At stake are about 170 million American TikTok users, some of whom have voiced concerns about the impact a restriction of the app would have on free speech and the platform’s role in shaping social issues.

China’s current position is “hard to assess” because the fine print has not been publicised, said Alfredo Montufar-Helu, managing director at advisory firm GreenPoint.

“The exact terms and conditions reflected in whatever agreement is reached on TikTok are not known, and so it’s uncertain if the deal is in jeopardy,” said Beijing-based lawyer James Zimmerman.

“But given the current state of relations, everything is on the table and nothing is immune to being retracted, altered or otherwise taken back.”

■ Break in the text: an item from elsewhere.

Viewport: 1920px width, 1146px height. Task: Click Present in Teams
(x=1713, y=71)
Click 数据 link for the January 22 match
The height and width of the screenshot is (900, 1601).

Beijing and Washington held “working-level talks” on Monday despite the recent spike in tensions, according to China’s Ministry of Commerce, with communication continuing under a framework built during trade negotiations earlier this year.

“Softer language” from the two powers should reduce any threat to the TikTok accord, Montufar-Helu said, adding this “signals they really want to avoid escalating to a point of no return”.

“Of course (the TikTok deal) is more fragile than before, but in terms of probabilities, I think it is more likely than not that the deal will go on. I don’t think it’s going to fall through,” Montufar-Helu said.